# References
1. http://www.aclweb.org/anthology/C94-1027
2. https://becominghuman.ai/part-of-speech-tagging-tutorial-with-the-keras-deep-learning-library-d7f93fa05537

In [1]:
import numpy as np

In [2]:
import nltk
nltk.download('treebank')
nltk.download('universal_tagset')

[nltk_data] Downloading package treebank to /home/rushabh/nltk_data...
[nltk_data]   Package treebank is already up-to-date!
[nltk_data] Downloading package universal_tagset to
[nltk_data]     /home/rushabh/nltk_data...
[nltk_data]   Package universal_tagset is already up-to-date!


True

In [3]:
from nltk.corpus import treebank

sentences = treebank.tagged_sents(tagset='universal')
len(sentences)

3914

80% of data for training, 20% for testing.  
25% of training data used as validation set  
75% of training data used as training set  

In [4]:
train_test_cutoff = int(.80 * len(sentences)) 
training_sentences = sentences[:train_test_cutoff]
testing_sentences = sentences[train_test_cutoff:]
 
train_val_cutoff = int(.25 * len(training_sentences))
validation_sentences = training_sentences[:train_val_cutoff]
training_sentences = training_sentences[train_val_cutoff:]
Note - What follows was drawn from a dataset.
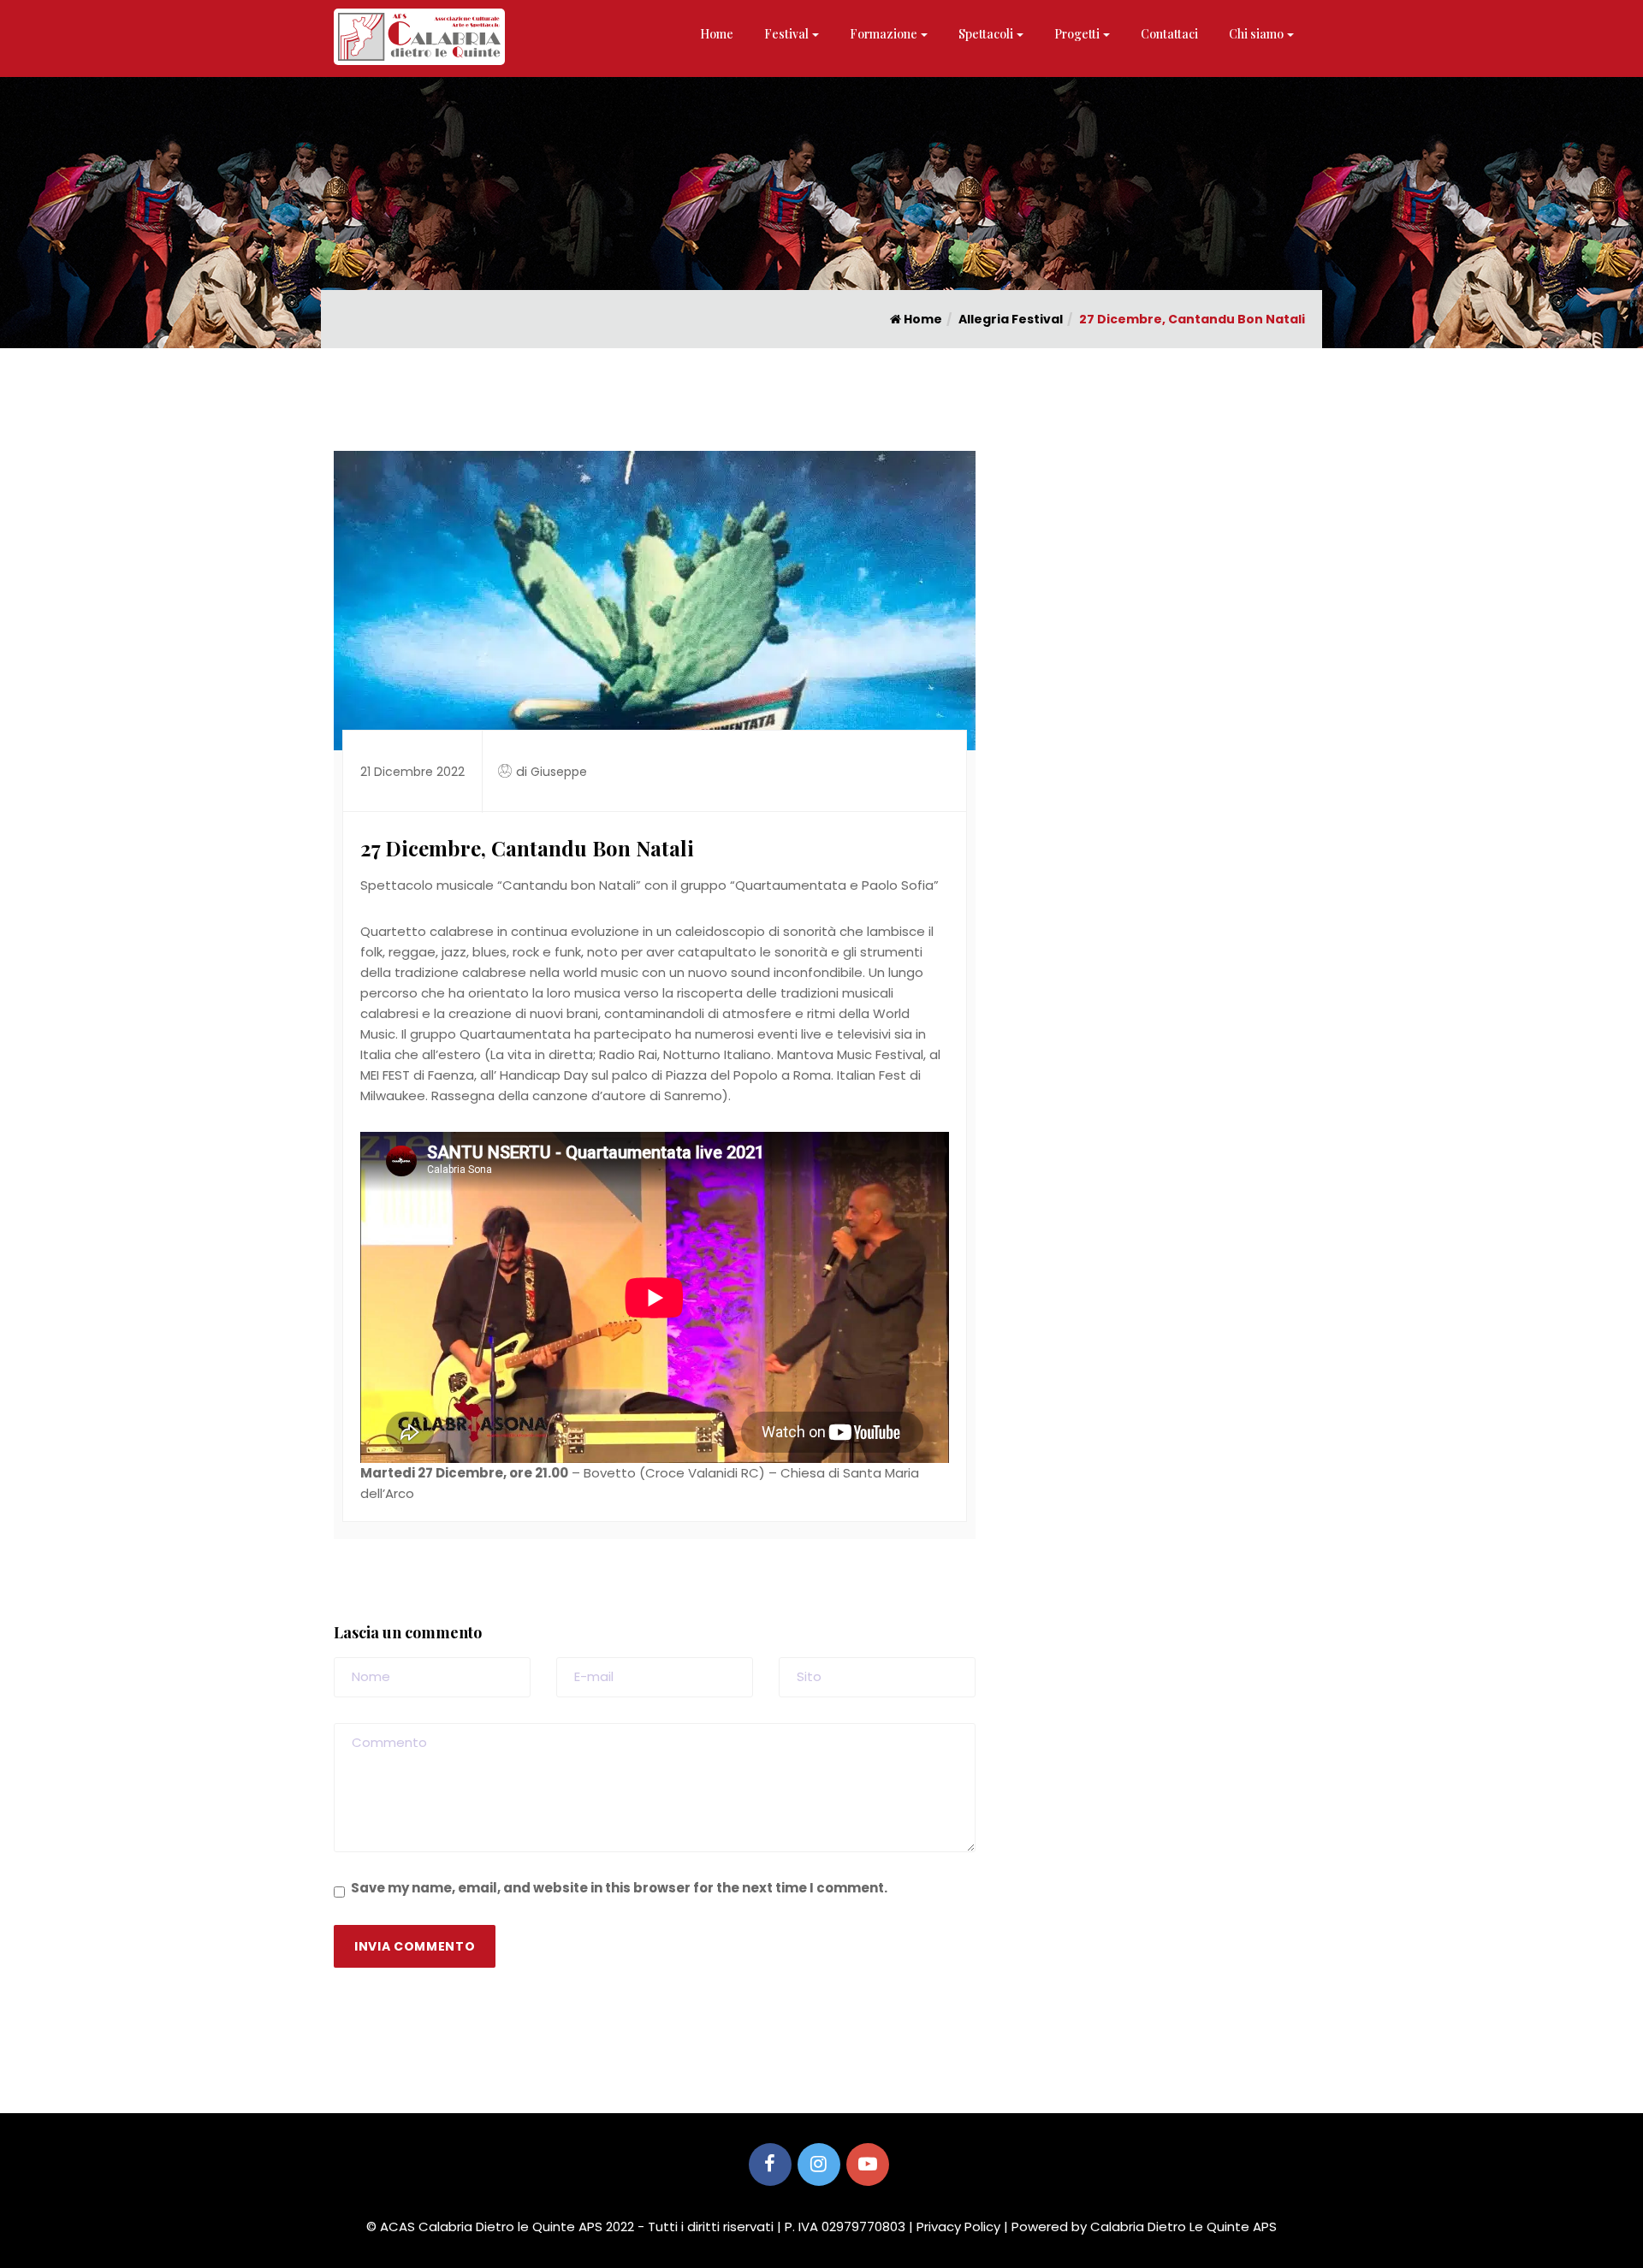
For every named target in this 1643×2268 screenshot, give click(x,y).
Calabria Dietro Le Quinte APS (1183, 2226)
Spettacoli (985, 34)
A dictionary of features is created   
Features  
1. checks if the term(word) is first in the sentence  
2. checks if the term(word) is last in the sentence  
3. 2 and 3. letter prefixes  
4. 2 and 3 letter suffixes  
5. previous and next words  

In [6]:
def add_basic_features(sentence_terms, index):
    term = sentence_terms[index]
    return {
        'term': term,
        'is_first': index == 0,
        'is_last': index == len(sentence_terms) - 1,
        'prefix-2': term[:2],
        'prefix-3': term[:3],
        'suffix-2': term[-2:],
        'suffix-3': term[-3:],,
        'prev_word': '' if index == 0 else sentence_terms[index - 1],
        'next_word': '' if index == len(sentence_terms) - 1 else sentence_terms[index + 1]
    }

untag() is used to remove the tag associated with each word in a sentence.   
transform_to_dataset() generates the input and output data

In [7]:
def untag(tagged_sentence):
    return [w for w, _ in tagged_sentence]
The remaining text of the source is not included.